Recorded information START
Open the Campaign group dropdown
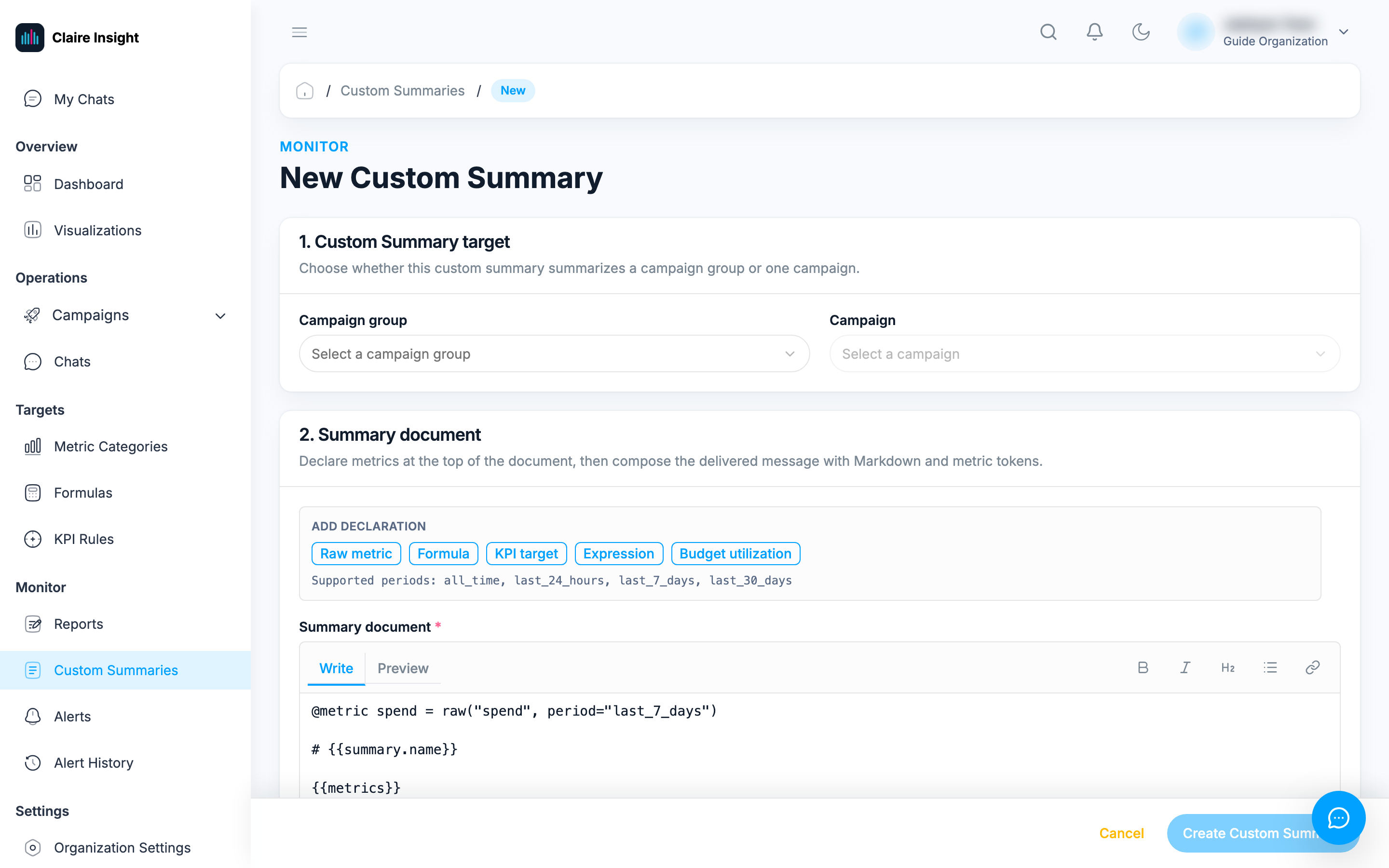The height and width of the screenshot is (868, 1389). click(x=554, y=353)
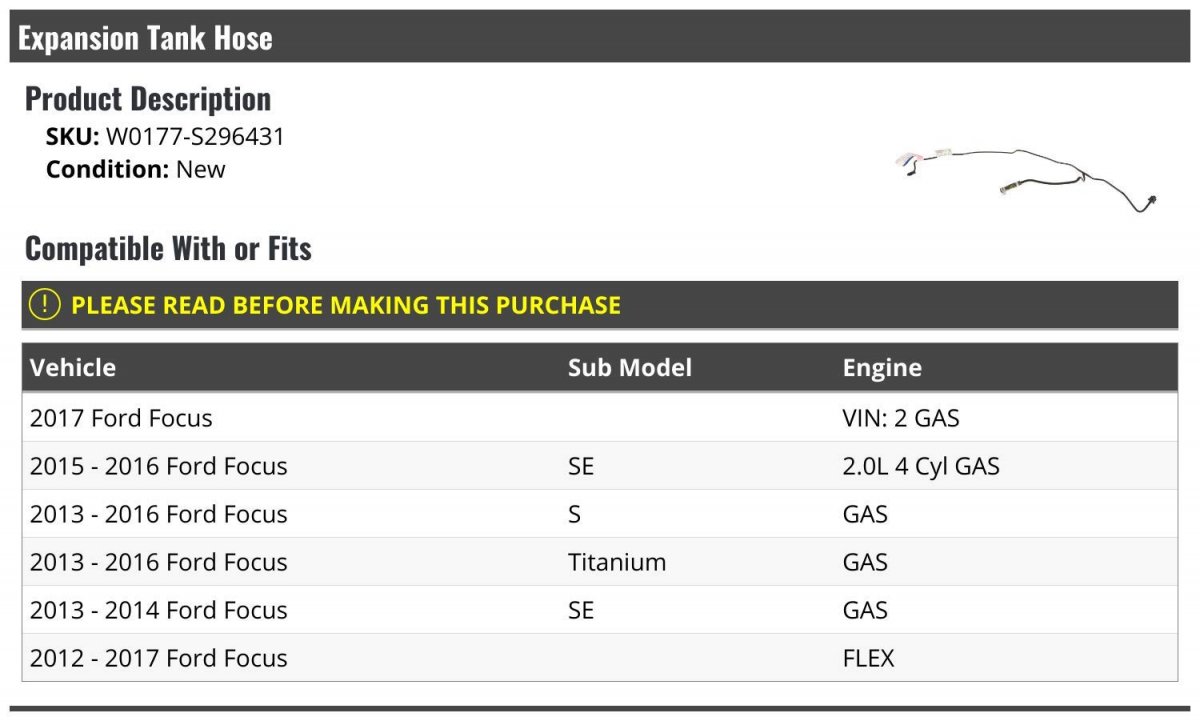Viewport: 1200px width, 721px height.
Task: Click the 2015 - 2016 Ford Focus row
Action: click(600, 466)
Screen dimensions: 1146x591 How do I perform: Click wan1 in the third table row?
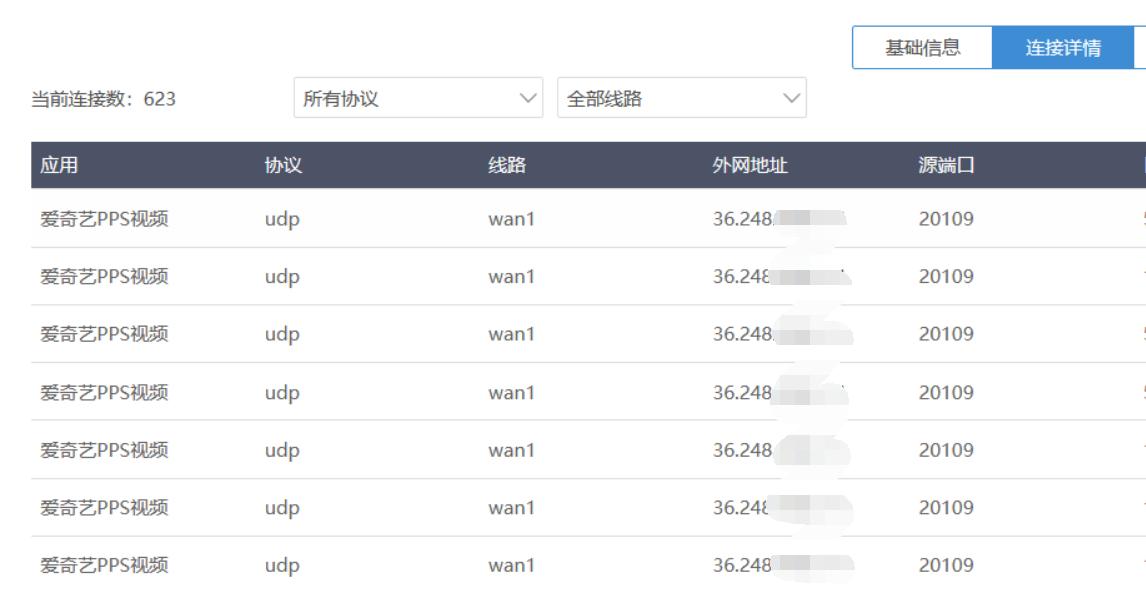pos(511,334)
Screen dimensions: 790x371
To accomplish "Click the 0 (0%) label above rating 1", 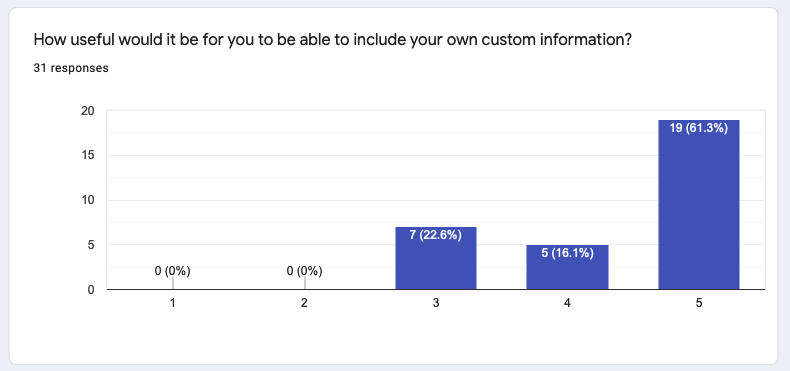I will [x=172, y=271].
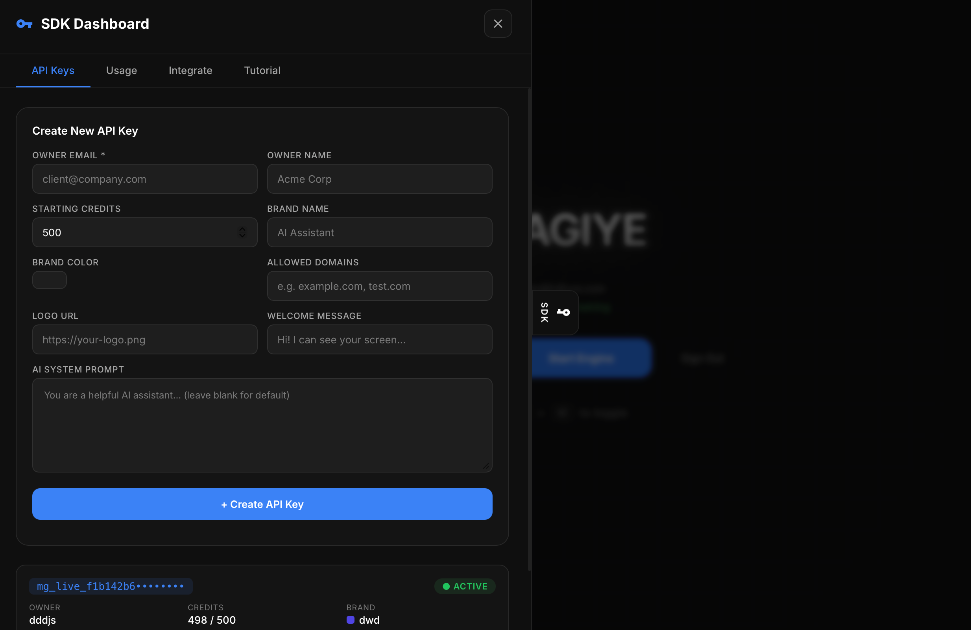Click the Brand Name input field
The image size is (971, 630).
(379, 233)
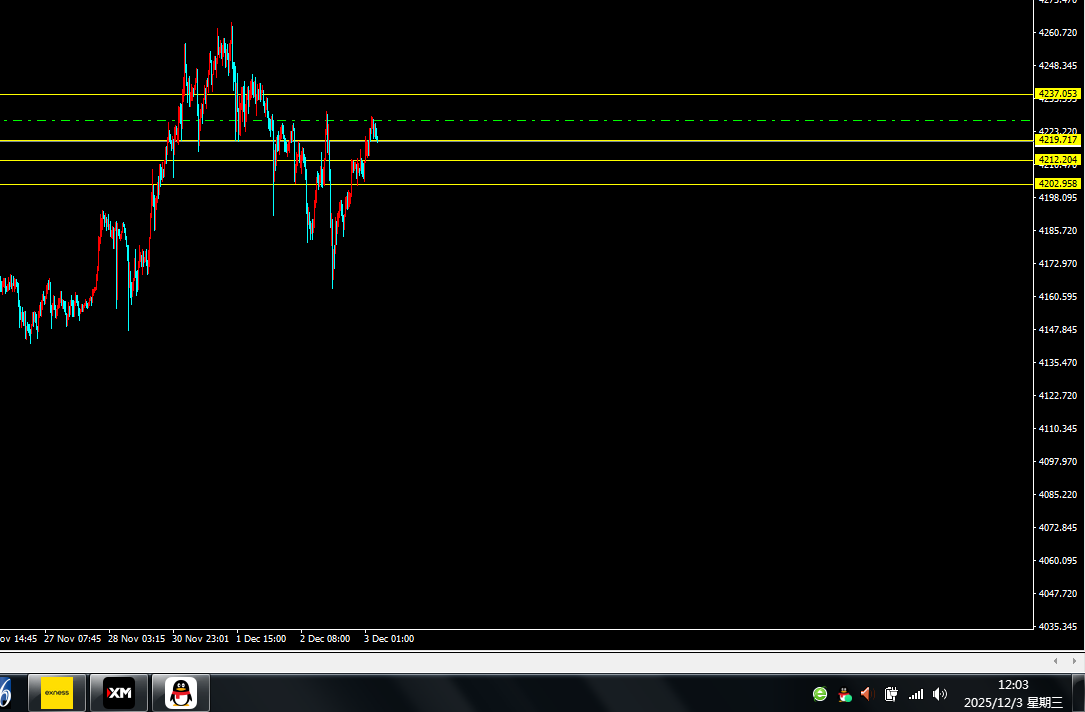
Task: Open the XM trading app in taskbar
Action: pos(119,692)
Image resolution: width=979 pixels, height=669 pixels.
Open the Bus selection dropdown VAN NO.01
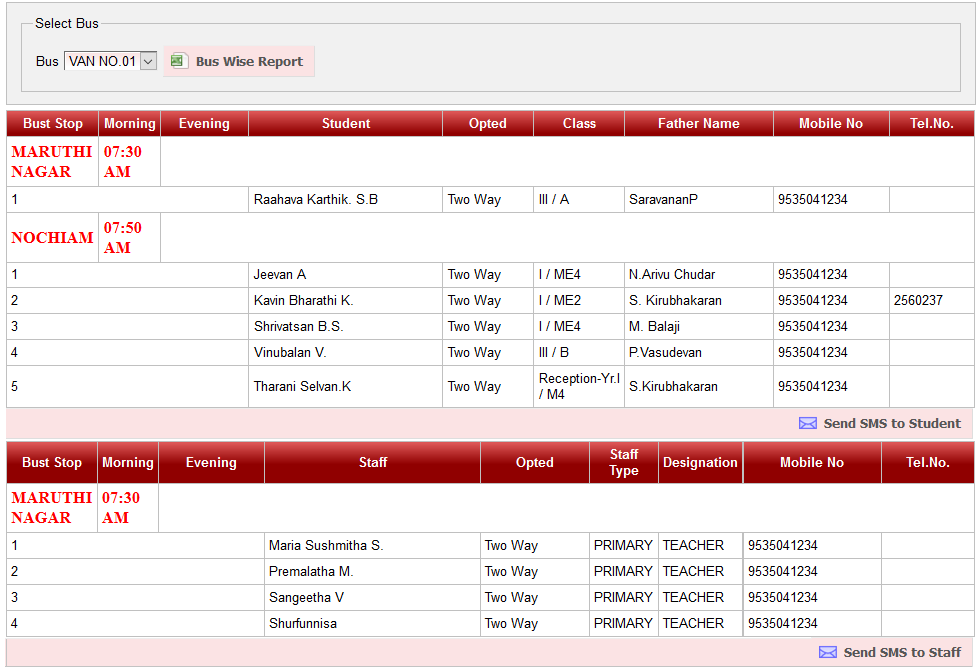pos(111,61)
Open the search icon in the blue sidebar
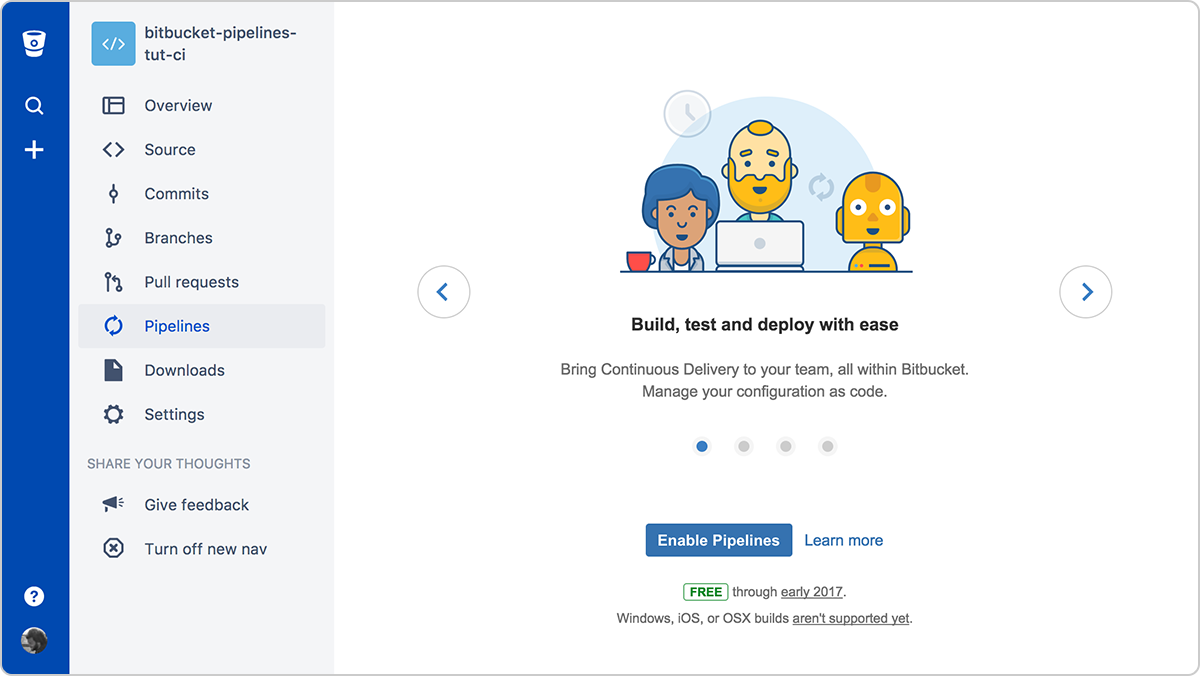 (x=34, y=105)
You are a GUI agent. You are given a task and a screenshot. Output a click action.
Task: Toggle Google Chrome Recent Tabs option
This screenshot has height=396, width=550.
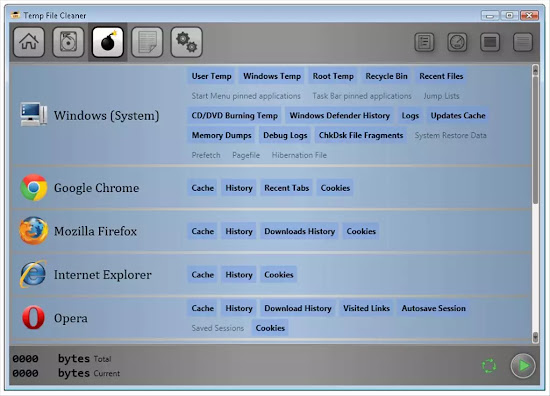tap(287, 188)
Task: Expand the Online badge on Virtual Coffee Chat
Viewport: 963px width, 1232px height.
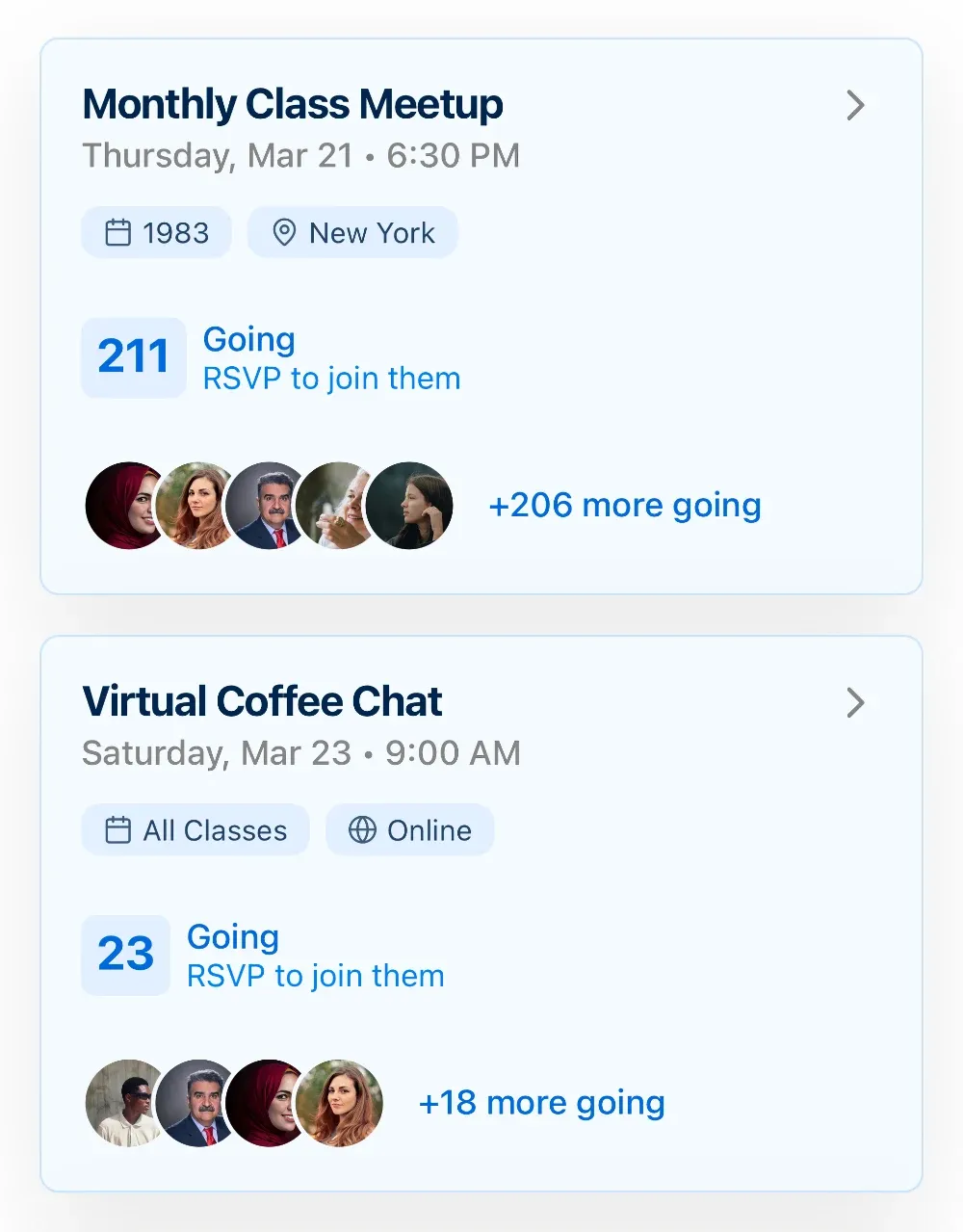Action: click(x=409, y=829)
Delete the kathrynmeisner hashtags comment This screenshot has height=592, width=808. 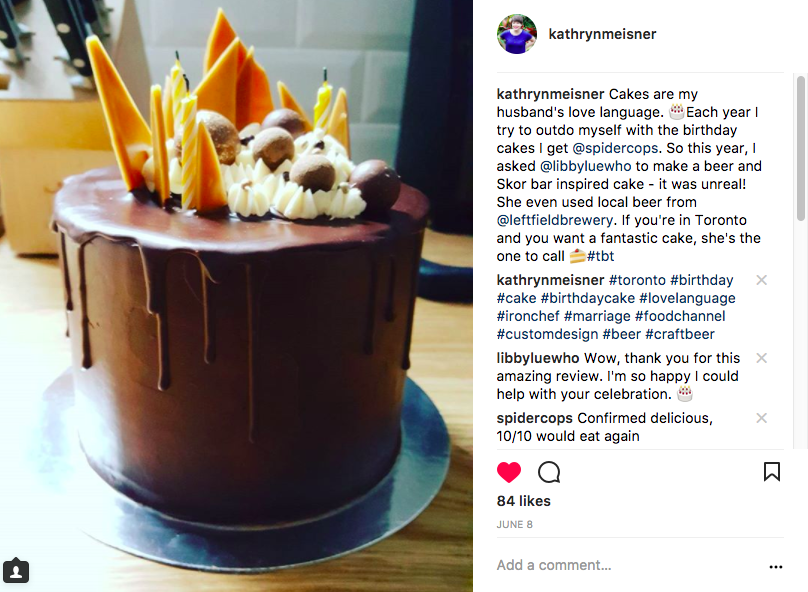click(761, 280)
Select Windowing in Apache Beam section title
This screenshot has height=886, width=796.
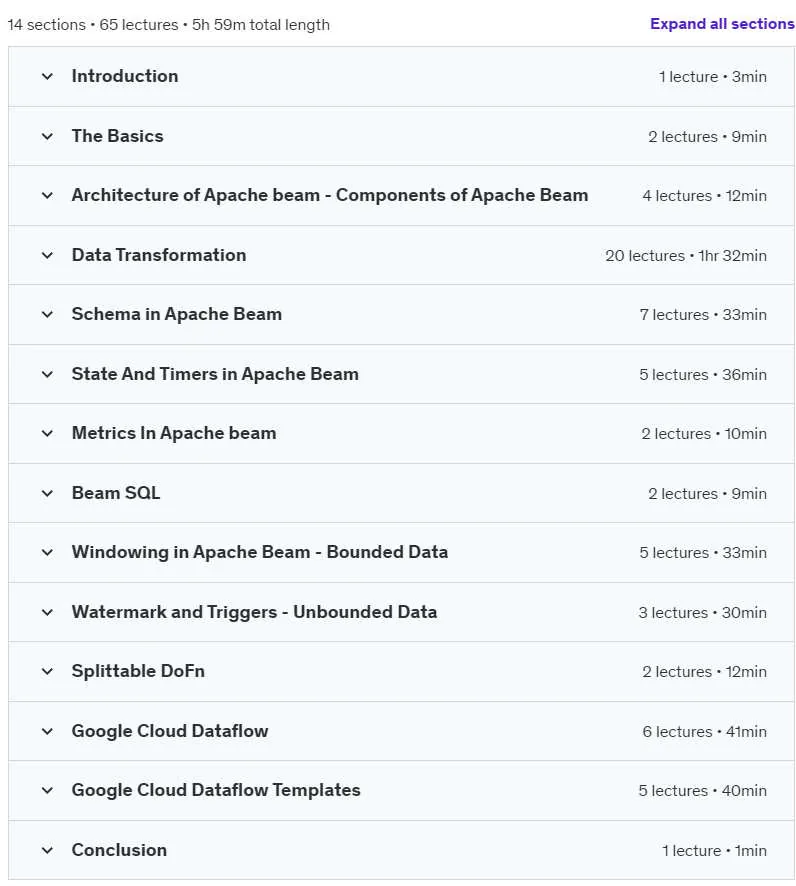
Recorded information END
## Task instructions
Starting from the first line of the listing above, write out every line exactly through the one containing "Screen dimensions: 790x371", and drop the pictures.

## Solution to this task
Open the Campaign group dropdown
The height and width of the screenshot is (868, 1389). click(x=554, y=353)
Viewport: 1200px width, 721px height.
Task: Click the 2015 - 2016 Ford Focus row
Action: click(600, 466)
Screen dimensions: 1146x591 How do I perform: Click wan1 in the third table row?
pos(511,334)
Screen dimensions: 790x371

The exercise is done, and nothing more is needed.